■小児科医・森戸やすみ先生の子育てQ&A
Q.新型コロナワクチンは子どもも打つべき? 副反応は大丈夫?
A.重大な副反応の報告はなく、接種したほうが安心と考えられます
先日、「子どもも新型コロナ(mRNA)ウイルスワクチンを接種したほうがいい」と発信したところ、「年配者を守るために子どもが犠牲になるのか」というような反応が返ってきました。確かに高齢者がワクチンを打つと死亡者が減り、若者がワクチンを打つと感染者を減らせます。でも子どもがワクチンを接種したほうがいいのは、第一に子ども自身を守れるからです。
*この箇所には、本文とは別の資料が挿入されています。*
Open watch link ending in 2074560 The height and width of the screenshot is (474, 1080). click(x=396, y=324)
子どもは、大人に比べると新型コロナウイルス感染症にかかりにくいのは事実です。でも、まったくかからないわけではありません。いったん新型コロナウイルス感染症になってしまうと、合併症を起こすこともありますし、重症化した場合は後遺症が残ることもあります。海外では小児の死亡例もありますし、日本でも最近10歳未満の基礎疾患のない子が重症になったというニュースがありました。また、今後もどんな変異株が出てくるかわからず、打てる手は打っておいたほうがいいと考えるからです。ファイザー・ビオンテック社製、モデルナ社製のmRNAワクチンは、新型コロナウイルス感染症の発症を95%前後も防ぎます。もちろん重症化も防ぎます。
「mRNAワクチンは怖いもの」「不妊症になる」といったデマによって不安になっている方は、ぜひ『こびナビ』の「ワクチンQ&A:みなさんへ」、厚生労働省の「新型コロナワクチンQ&A」を読んでみてください。ワクチンの仕組みや成分、安全性についてわかります。
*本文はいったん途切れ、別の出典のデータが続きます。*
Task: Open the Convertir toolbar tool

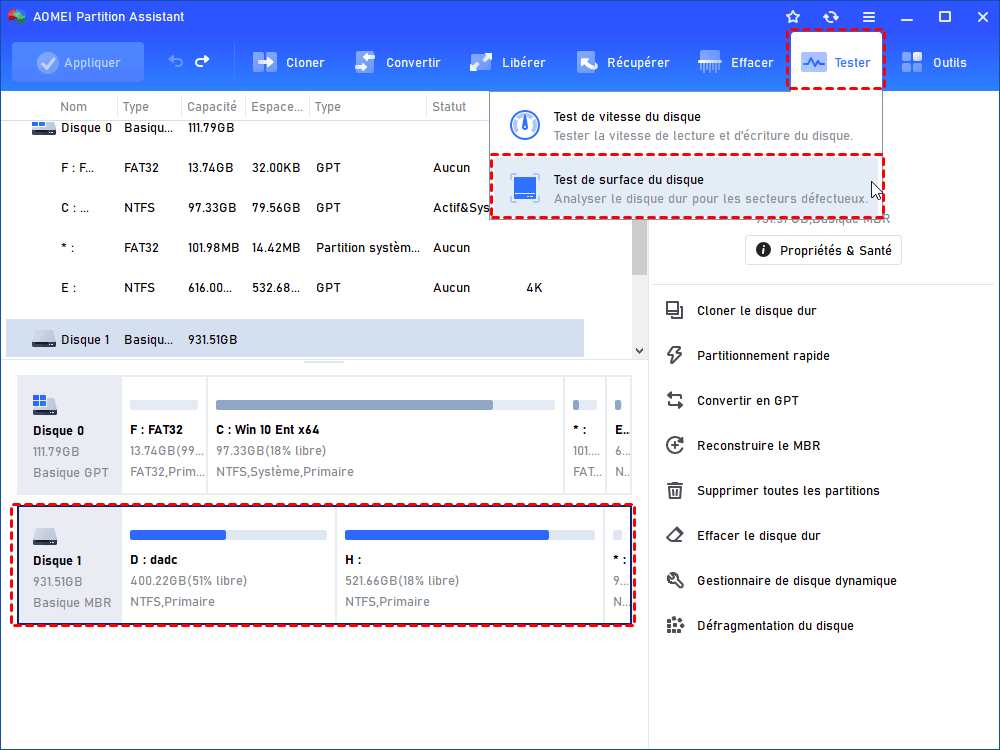Action: (397, 62)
新型コロナ(mRNA=メッセンジャーRNA)ワクチンは、 ウイルスの設計図(遺伝情報)を用いたワクチンです。 生ワクチンではないので接種したことで感染することはありません し、他人を感染させることもありません。 ファイザー社の臨床試験では、12〜15歳の2260人のうち、 ワクチンを接種した群では0人、プラセボ群では16人がCOVI D-19(新型コロナウイルス感染症)を発症し、 高い効果があることがわかっています。一方で、 2回接種後の副反応は、発熱(19.6%)、頭痛(64.5%) 、倦怠感(66.2%)といった症状だったようです。
ごく稀にアナフィラキシー反応のあった人がいます。 日本ではファイザー・ ビオンテック社製のワクチンで100万回に7件、 モデルナ社製は100万回に1件が報告されています。 激しいアレルギー反応は早くに出るため、接種場所で対処します。 アナフィラキシー、 アナフィラキシーショックで亡くなった人はいません。
厚生労働省 新型コロナワクチンの副反応疑い報告について
https://www.mhlw.go.jp/stf/seisakunitsuite/bunya/vaccine_hukuhannou-utagai-houkoku.html#001
血栓症は、mRNAワクチンでは報告がありません。心筋炎は、 ごく稀に報告されています。高齢者よりは若年者、 女性よりは男性の2回目に多く、アメリカで2回目接種後の12- 29歳男性では100万人に40.6人の頻度です。 軽症で終わり、死亡者はいません。心臓の専門家は「 若年者では新型コロナウイルス感染症にかかった場合にも心筋炎に なることがあり、新型コロナウイルス感染症にかかった場合には、 ワクチンを接種した場合よりも、 はるかに高い頻度で心筋炎がみられる。こうしたことから、 ワクチン接種により感染の重症化予防を図るメリットの方が圧倒的 に大きい」と言っています。とはいえ、接種後、 数日以内に胸の痛み・息苦しさ・ 動悸などが生じた場合は心筋炎の可能性も考えて受診しましょう。
厚生労働省 新型コロナワクチンQ&A
https://www.cov19-vaccine.mhlw.go.jp/qa/0079.html
ファイザー・ビオンテック社製とモデルナ社製のmRNAワクチンは12歳以上が接種できます。こうした制限があるのは、 その年齢以上しか治験(実際に大人数に接種して安全性と効果を確かめること)が終わっていないためですが、今後はさらに小さな子どもも打てるようになるでしょう。
接種可能な年齢の子どもはみんな打ったほうがいいというのが私の意見ですが、心配なことがある場合はぜひかかりつけ医に相談してみてください。どうしても接種したくない場合、子どもの新型コロナウイルスの8割は保護者からの感染なので、せめて保護者や周囲の大人が接種してほしいと思います。また、持病のあるハイリスクな子どもが新型コロナウイルスにかかると命にかかわりますので、ぜひ受けてください。
<今回のポイント>
○ 子どももワクチンを接種したほうがいい
○ 現在は12歳以上
○ 今後は低年齢でも接種可能になる見込み
○ 特に持病のある子どもは早めの接種を
※この記事は2021年8月1日現在の最新情報をもとに作成しています。